BRIEF 1 – Please reproduce everything in the project description below from "The specific aims" down to "with healthy controls.", keeping every word unchanged.
BRIEF 2 – Judge whether each statement agrees with the project description below: (a) The sodium maps are acquired at 0.75-1 mm resolution. (b) The proof-of-concept implementation is to be developed at 7 T. (c) In the exploratory aim, patients are tested at three time points. For each, answer yes or no and quote the deciding words.

EXCERPTED TEXT –
In this project we want to develop a new non-invasive imaging technique that will provide multi-parametric metabolic maps of the living brain at an unprecedented resolution. The key to this new technology is the novel combination of three state-of-the-art imaging concepts: (A) new hardware that enables the simultaneous measurement of multinuclear magnetic resonance (MR) signals at different frequencies; (B) the flexibility and robustness of Plug-and-Play (PnP) MR Fingerprinting (MRF); and (C) a data fusion process driven by a cross-modality model based on statistical learning. For brevity, we will call this fused simultaneous multinuclear PnP-MRF technique MNF (Multi-Nuclear Fusion). The idea behind MNF is to rapidly capture two different kinds of quantitative information throughout the whole brain in one single scan: (1) structural information from proton (1H) MRF such as T1, T2, and proton density (PD) (tissue-scale morphology); and (2) metabolic information related to ion homeostasis from sodium (23Na) MRF, such as intracellular sodium concentration, and intracellular, extracellular and cerebrospinal fluid (CSF) volume fractions (cellular-scale function). Because PnP-MRF can quantify multiple tissue properties free of experimental bias, it enables us to employ statistical learning to discover a subject-specific cross-modality model that integrates all voxelwise inter-relationships between the multi-parametric 1H PnP-MRF (acquired at high resolution, 0.75-1 mm) and 23Na PnP-MRF (acquired at low resolution, 3-5 mm) maps. These subject-specific relations can subsequently be used to sharpen the 23Na metabolic maps to match the resolution of the 1H structural maps. The high-resolution 23Na maps will enable the assessment of metabolic processes in vivo and bridge the gap in resolution that has held back our ability to study metabolism in the living human brain, which is crucial for our understanding of the brain itself and the afflictions that affect it. This proof-of-concept implementation will be developed at 7 T, but it is expected to be adaptable to clinical 3 T MR scanners.
The specific aims are: (1) Data acquisition, (1.a) multi-channel 1H/23Na RF array, (1.b) simultaneous multinuclear 3D MRF sequence; (2) Data processing, (2.a) PnP-MRF reconstruction for both 1H data (fingerprint matching to generate structural maps) and 23Na data (tissue 4-compartment model and simulation of spin 3/2 dynamics to generate metabolic maps), (2.b) cross-modality model using statistical learning, and data fusion algorithm to generate high-resolution metabolic maps; (3) Method validation, (3.a) accuracy and precision, (3.b) repeatability and reproducibility.(3) Exploratory aim: Test MNF on patients with chronic steno-occlusive disease, with recurrent transient ischemic attacks (TIA)/minor stroke, presenting regional brain ischemia, at 3 time points (baseline, 8-month and 16-month follow-ups), and comparison with healthy controls.
We propose to develop a new non-invasive imaging technique that will provide multi-parametric metabolic 3D maps of the living brain at an unprecedented resolution, based on the fusion of simultaneously acquired proton and sodium data with plug-and-play magnetic resonance fingerprinting. The fusion algorithm between high- resolution proton structural maps and low-resolution sodium metabolic maps will be based on a cross-modality model optimized with statistical learning methods, and will generate for the first time high-resolution metabolic maps related to ion homeostasis in the brain in vivo. These new fused high-resolution structural and metabolic maps will provide new insights into neuro-architecture, neuro-biochemistry and their interconnection, which are crucial for our understanding of the human brain and its disorders.

DATA EXTRACTS –
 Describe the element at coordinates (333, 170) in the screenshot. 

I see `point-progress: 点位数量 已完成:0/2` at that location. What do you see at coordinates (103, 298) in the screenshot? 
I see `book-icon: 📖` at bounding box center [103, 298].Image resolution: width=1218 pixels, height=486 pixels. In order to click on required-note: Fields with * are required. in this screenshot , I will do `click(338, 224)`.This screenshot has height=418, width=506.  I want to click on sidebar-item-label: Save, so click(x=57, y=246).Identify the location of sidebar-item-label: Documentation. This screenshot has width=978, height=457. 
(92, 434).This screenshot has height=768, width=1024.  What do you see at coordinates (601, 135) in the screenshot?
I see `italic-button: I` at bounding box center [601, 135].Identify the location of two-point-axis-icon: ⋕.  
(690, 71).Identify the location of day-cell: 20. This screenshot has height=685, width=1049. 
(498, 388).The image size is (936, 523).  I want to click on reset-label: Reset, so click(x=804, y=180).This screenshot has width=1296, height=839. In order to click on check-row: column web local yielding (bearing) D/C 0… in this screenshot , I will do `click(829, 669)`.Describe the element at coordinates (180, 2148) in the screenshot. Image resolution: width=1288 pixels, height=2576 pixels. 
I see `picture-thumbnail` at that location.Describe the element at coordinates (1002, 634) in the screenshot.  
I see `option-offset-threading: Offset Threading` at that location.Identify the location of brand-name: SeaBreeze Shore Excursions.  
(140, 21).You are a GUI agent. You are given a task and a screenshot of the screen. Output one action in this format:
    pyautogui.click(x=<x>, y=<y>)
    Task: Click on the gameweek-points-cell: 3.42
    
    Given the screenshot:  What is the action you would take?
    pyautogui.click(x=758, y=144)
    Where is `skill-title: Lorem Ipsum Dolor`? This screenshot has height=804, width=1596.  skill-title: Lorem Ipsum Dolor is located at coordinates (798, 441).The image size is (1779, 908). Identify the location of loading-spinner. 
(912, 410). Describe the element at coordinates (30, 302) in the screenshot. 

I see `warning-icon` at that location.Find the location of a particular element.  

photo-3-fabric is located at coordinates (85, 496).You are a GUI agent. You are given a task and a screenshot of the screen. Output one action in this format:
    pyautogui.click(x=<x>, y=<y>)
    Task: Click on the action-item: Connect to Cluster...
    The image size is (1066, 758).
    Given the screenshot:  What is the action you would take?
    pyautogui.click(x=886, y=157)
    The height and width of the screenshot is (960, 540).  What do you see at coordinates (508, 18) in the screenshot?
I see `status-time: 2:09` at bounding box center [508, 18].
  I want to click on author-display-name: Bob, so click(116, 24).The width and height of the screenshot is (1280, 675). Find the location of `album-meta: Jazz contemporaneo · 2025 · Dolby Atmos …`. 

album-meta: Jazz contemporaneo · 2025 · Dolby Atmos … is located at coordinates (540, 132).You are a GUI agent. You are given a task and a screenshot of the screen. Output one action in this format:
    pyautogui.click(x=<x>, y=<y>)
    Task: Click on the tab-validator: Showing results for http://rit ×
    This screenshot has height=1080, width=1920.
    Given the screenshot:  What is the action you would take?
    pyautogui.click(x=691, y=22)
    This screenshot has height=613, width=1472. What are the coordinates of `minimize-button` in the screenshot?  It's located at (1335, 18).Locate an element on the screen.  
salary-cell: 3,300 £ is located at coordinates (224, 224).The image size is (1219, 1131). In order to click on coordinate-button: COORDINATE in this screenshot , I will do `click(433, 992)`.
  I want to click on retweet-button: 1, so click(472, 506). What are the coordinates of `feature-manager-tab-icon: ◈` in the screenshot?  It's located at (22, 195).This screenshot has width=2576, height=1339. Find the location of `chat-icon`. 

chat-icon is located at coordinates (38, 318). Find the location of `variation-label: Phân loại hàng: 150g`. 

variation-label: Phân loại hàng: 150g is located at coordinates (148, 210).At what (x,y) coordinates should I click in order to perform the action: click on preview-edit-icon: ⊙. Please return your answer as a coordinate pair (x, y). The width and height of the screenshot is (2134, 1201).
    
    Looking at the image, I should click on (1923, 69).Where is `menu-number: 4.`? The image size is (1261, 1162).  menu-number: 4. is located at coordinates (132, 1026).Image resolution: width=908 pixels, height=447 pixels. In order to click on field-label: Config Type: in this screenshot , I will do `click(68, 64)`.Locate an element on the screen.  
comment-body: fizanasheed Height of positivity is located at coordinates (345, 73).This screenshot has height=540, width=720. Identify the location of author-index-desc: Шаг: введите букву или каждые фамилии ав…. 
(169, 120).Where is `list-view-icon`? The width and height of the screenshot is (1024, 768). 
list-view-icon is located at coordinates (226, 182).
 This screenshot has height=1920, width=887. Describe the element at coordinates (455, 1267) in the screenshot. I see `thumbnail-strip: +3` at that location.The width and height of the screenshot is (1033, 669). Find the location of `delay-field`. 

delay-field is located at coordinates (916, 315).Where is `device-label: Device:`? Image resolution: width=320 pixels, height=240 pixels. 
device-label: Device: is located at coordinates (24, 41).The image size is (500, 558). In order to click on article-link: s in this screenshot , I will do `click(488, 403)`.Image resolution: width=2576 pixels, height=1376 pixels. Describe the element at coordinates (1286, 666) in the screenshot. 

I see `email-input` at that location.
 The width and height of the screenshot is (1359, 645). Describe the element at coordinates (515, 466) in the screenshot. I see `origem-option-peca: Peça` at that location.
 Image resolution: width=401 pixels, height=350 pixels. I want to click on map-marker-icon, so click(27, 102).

PROBLEM SOLUTION 1 –
The specific aims are: (1) Data acquisition, (1.a) multi-channel 1H/23Na RF array, (1.b) simultaneous multinuclear 3D MRF sequence; (2) Data processing, (2.a) PnP-MRF reconstruction for both 1H data (fingerprint matching to generate structural maps) and 23Na data (tissue 4-compartment model and simulation of spin 3/2 dynamics to generate metabolic maps), (2.b) cross-modality model using statistical learning, and data fusion algorithm to generate high-resolution metabolic maps; (3) Method validation, (3.a) accuracy and precision, (3.b) repeatability and reproducibility.(3) Exploratory aim: Test MNF on patients with chronic steno-occlusive disease, with recurrent transient ischemic attacks (TIA)/minor stroke, presenting regional brain ischemia, at 3 time points (baseline, 8-month and 16-month follow-ups), and comparison with healthy controls.

PROBLEM SOLUTION 2 –
(a) No: "23Na PnP-MRF (acquired at low resolution, 3-5 mm)"
(b) Yes: "This proof-of-concept implementation will be developed at 7 T"
(c) Yes: "at 3 time points (baseline, 8-month and 16-month follow-ups)"